Reproduce the rows below verbatim, from the line that contains "This screenshot has" through the last line of the rows, both included.

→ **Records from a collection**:

==========

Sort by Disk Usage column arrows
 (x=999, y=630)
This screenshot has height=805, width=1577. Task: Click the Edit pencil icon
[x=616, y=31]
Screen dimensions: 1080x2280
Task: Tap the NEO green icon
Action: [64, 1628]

==========

→ **RESPONSE**:
This screenshot has height=805, width=1577. Task: Click the Edit pencil icon
[x=616, y=31]
Screen dimensions: 1080x2280
Task: Tap the NEO green icon
Action: [64, 1628]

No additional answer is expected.